▸ WHAT YOU SHOULD DO
Carry the blog entry on Merdeka Day and Malaysian life forward from its final line.

▸ TEXT SHOWN
Content starts

By the way, i must apologise for the blah-ness of my blog. I still haven't bothered to to learn how to add links etc etc. Been trying to figure out how to add the links to Sellie's and Yollie's blogs. Er...help? Yeah i'm so damn sakai, i know.

Am sitting in the office, and here's what Alicia's talking about right now.

"I keep on falling in and out of love with you.
I never loved someone, way that I love you."
Miss Keys.

Ok my sunburn's killing me. over n out.



Monday, August 30, 2004

Pieces of me.

Oh, feels like I can finally rest my head on something real,
I like the way it feels.....
- Ashlee "at-least-i-know-what-tuna-tastes-like" Simpson, the smarter one of the Simpson sisters.

Damn song's been ringing in my head and then it comes on the radio. Today is Monday but it's not so bad because tomorrow's a public holiday. Merdeka! Do i have a Malaysian flag hanging from my car? No. Not because i'm not patriotic but i think it's distracting and unflattering. But, i do have a nice one perched on my office table. How about that? :)

I was watching the Merdeka day ads on TV. And yes, Petronas has come up with a winner as usual. You know the ad, the one that makes you kinda teary eyed at the end and you try to be cool by saying, "Yeah that wasn't bad for a Malaysian ad *sniff, something in my eye...mumble mumble*"
There may be some Malaysian habits and attitudes we could do without (like Princess Yo's F.Idiot mentality for one and lousy service at government departments ...) but there are some cool things we tend to overlook. Here's a short list from the top of my head:

1) No natural disasters: sure we get the occassional strong winds but that's wimpy compared to an earthquake.

2) We don't live in a war zone: i need to explain this?

Content ends

▸ GIVEN DATA
Content starts

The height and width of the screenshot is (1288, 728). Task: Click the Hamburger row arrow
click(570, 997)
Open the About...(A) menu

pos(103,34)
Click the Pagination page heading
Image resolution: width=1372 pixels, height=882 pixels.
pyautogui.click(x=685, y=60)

Content ends
Content starts

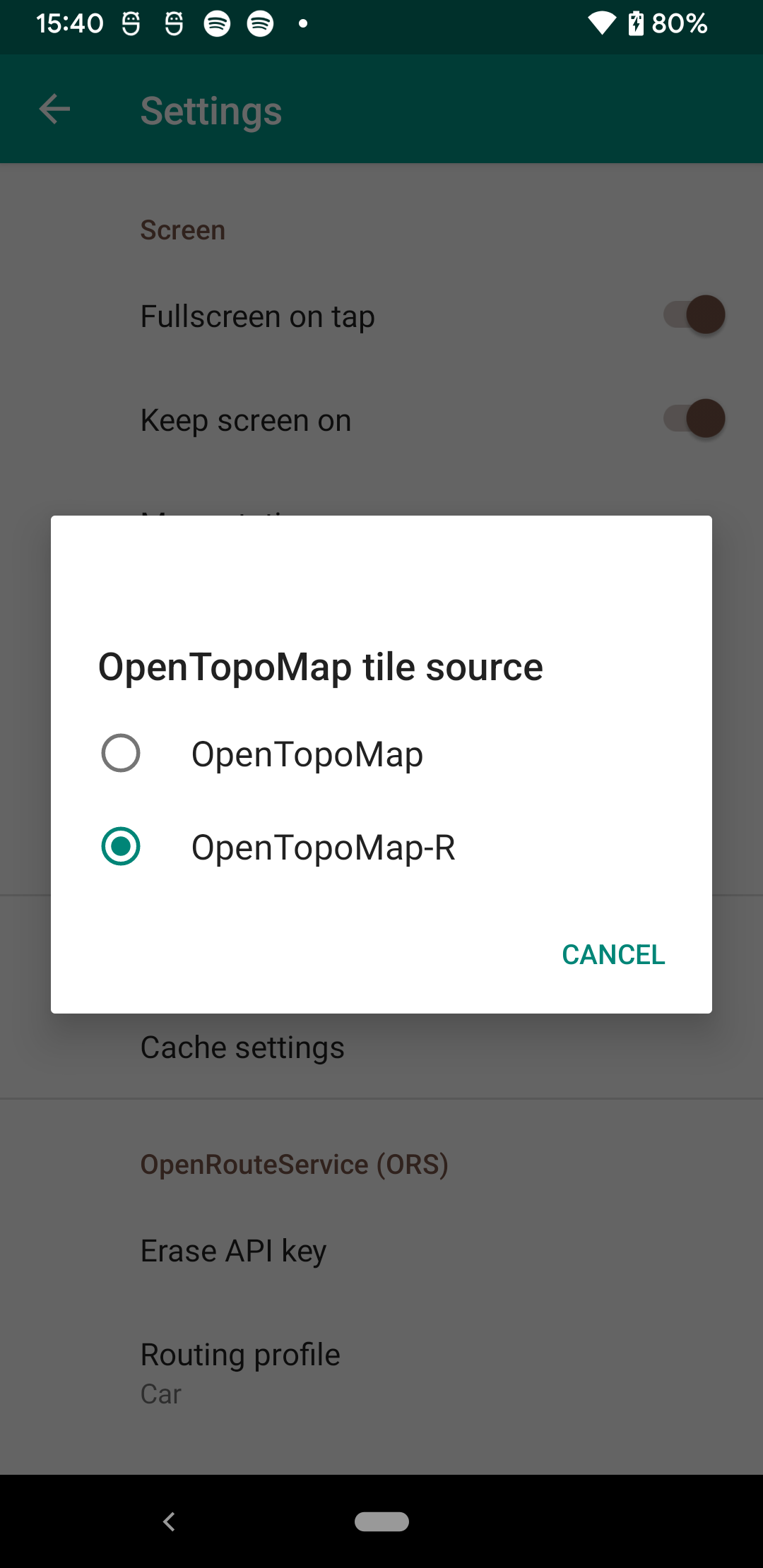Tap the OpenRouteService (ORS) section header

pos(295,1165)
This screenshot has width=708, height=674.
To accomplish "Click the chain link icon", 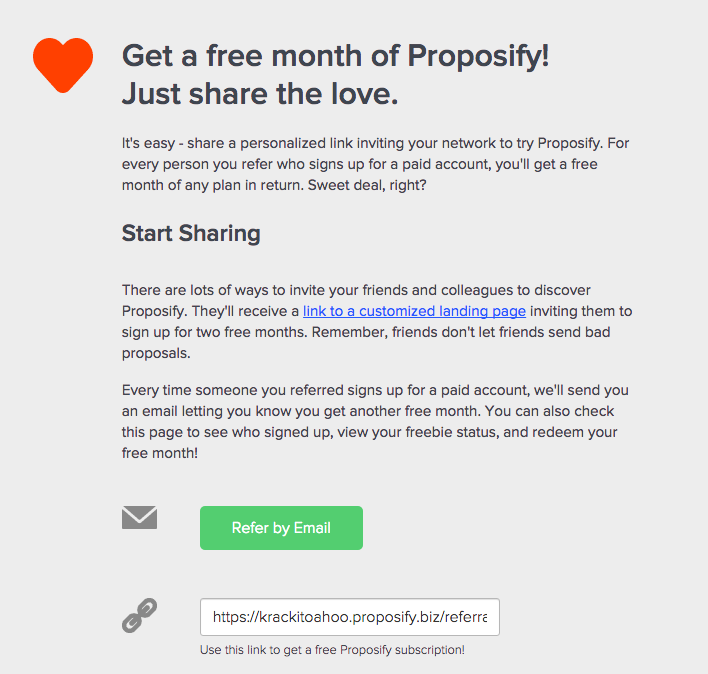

Content ends

▸ RESULT BELOW
3) We're not poverty-stricken: We're spoiled. "What? Sabah doesn't have a Starbucks??? Bah, die lah..."

4)The weather: Yes, you heard me. I'll take the blazing sun over the bloody Melbourne '4-seasons-in- a-day' anytime.

That's what comes to mind anyway. Yeah, maybe i'm feeling a bit sentimental about my country after all....

Happy Merdeka.








Friday, August 27, 2004

Long Week

I dreamt of my blog last night. And realised i almost forgot about it. I've been fiddling with it for a while but i think i'm gonna need some experienced blogger to help me out one of these days (1-800-SelTheBlogmeister).

Yes it's been a long week and the weekend isn't even here yet. I've been dealing with some shite people at work. Not my colleagues, more like clients. Ugh. I go home exhausted these days and I wake up feeling like i never really slept. That sucks.

I flashed a couple of strangers two days ago. I was reaching for a parking ticket at the Waterfront (they built the machine so darn high that you literally have to wind down the window and open the car door and stretttttch to reach for it...but anyway...) and as i got back in my seat and shifted into first gear, I felt a draft. I looked down to see my shiny black bra smiling back at me. I asked my cuzin Mia, sitting beside me, how long my shirt's been undone. She said, "Ha? I thought you were wearing something on the inside! I noticed it was unbuttoned but..."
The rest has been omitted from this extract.